[Problem tanımı] Aşağıdaki tüm girdileri, her satırı hiçbir değişiklik yapmadan olduğu gibi alıntılayın.

[Verilen bilgiler]
=-=-=
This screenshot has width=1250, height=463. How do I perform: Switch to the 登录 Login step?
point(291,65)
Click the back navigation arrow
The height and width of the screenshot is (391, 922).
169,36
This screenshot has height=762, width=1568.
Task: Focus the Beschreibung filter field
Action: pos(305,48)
=-=-=
[Ayrıntılı çözüm]
This screenshot has width=1250, height=463. How do I perform: Switch to the 登录 Login step?
point(291,65)
Click the back navigation arrow
The height and width of the screenshot is (391, 922).
169,36
This screenshot has height=762, width=1568.
Task: Focus the Beschreibung filter field
Action: pos(305,48)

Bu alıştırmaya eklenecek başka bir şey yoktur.